## What you need to do
Output all entries precisely and leave out the pictures.

--- Stored data Enclosed Below ---

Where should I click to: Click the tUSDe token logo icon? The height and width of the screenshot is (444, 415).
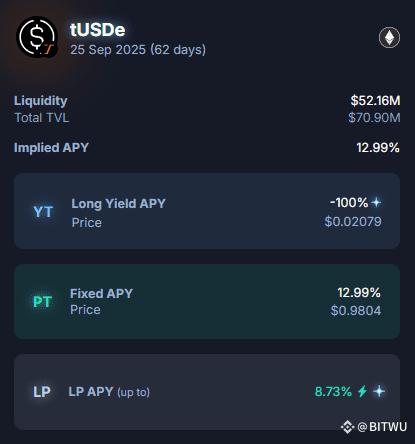click(x=37, y=37)
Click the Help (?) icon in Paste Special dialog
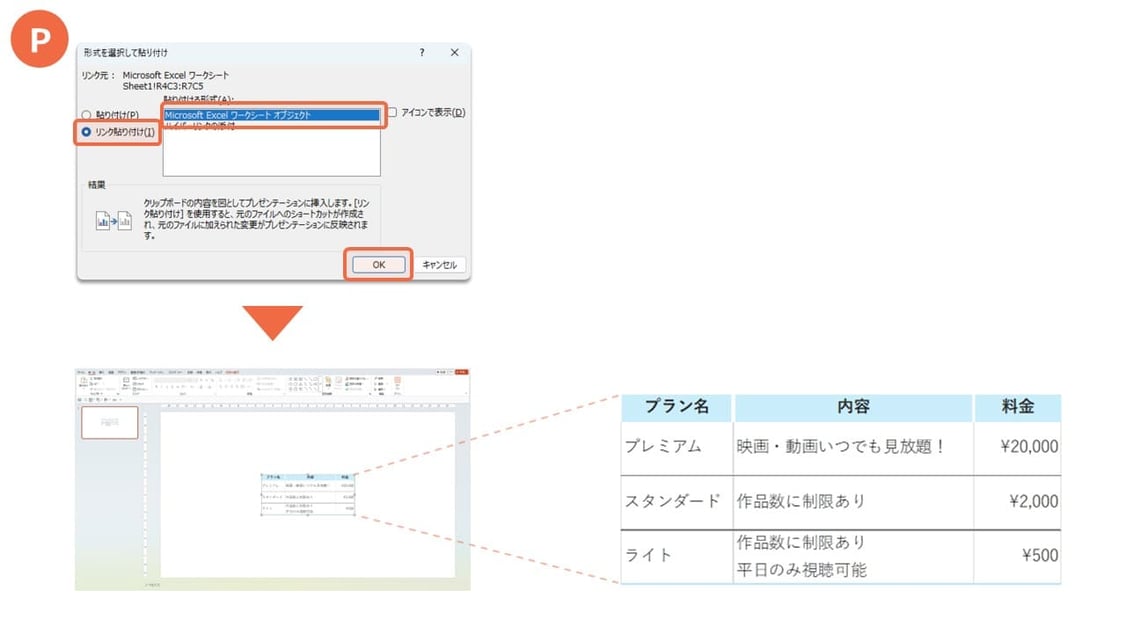Screen dimensions: 1126x633 coord(422,52)
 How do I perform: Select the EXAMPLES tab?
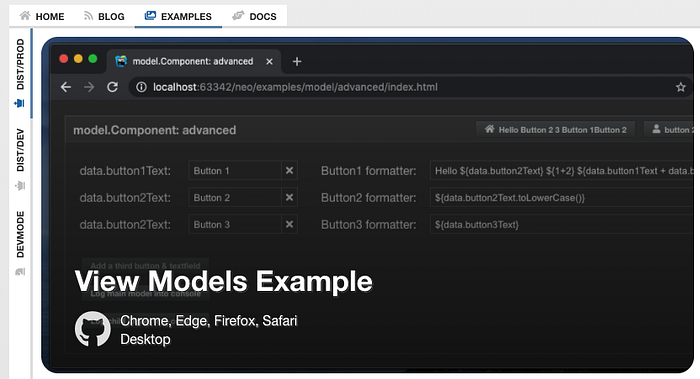[x=178, y=16]
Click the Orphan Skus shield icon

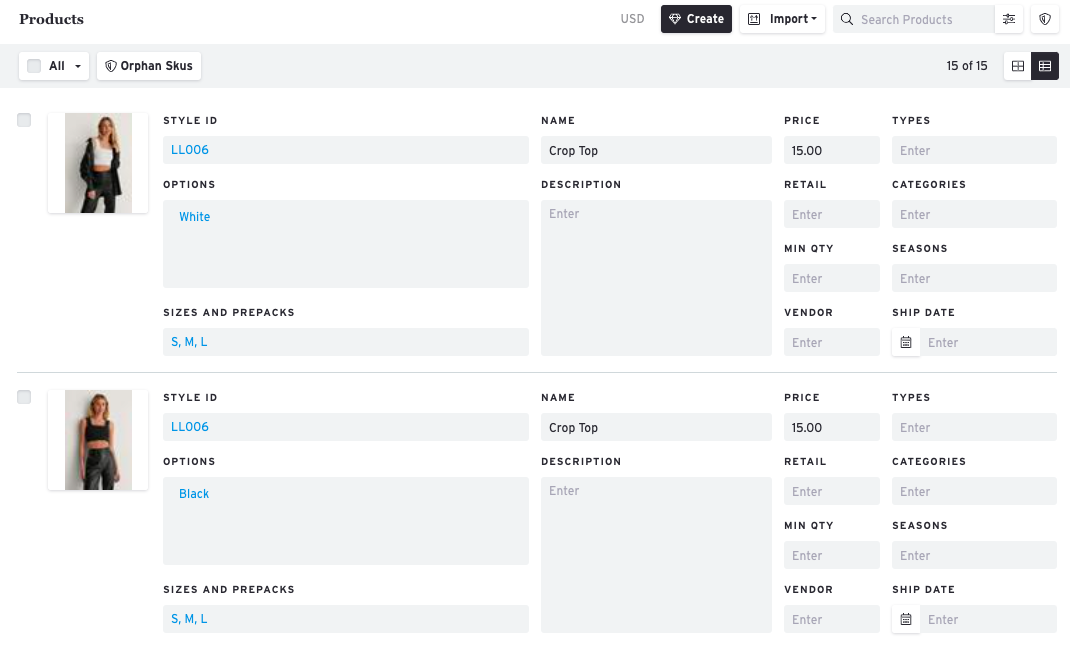(109, 66)
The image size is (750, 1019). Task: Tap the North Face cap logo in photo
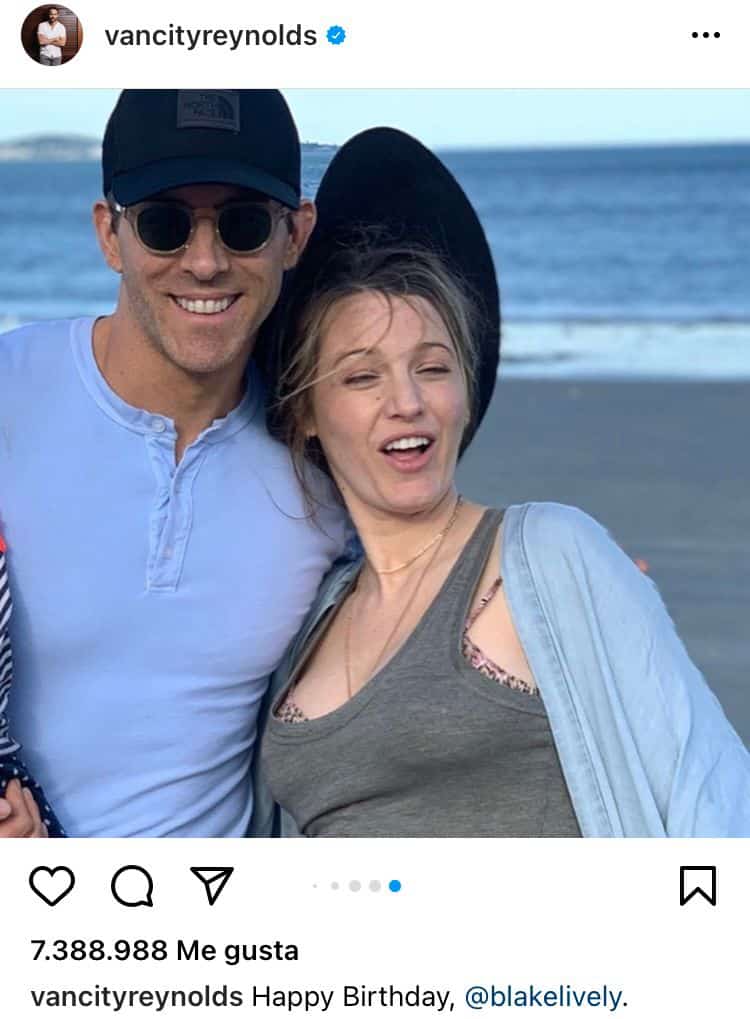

--- End of Enclosed Stored data ---

## Task result
Where should I click to: Click the tUSDe token logo icon? The height and width of the screenshot is (444, 415).
click(x=37, y=37)
Click the Help (?) icon in Paste Special dialog
Screen dimensions: 1126x633 coord(422,52)
 How do I perform: Select the EXAMPLES tab?
[x=178, y=16]
Click the Orphan Skus shield icon

(109, 66)
The image size is (750, 1019). Task: Tap the North Face cap logo in photo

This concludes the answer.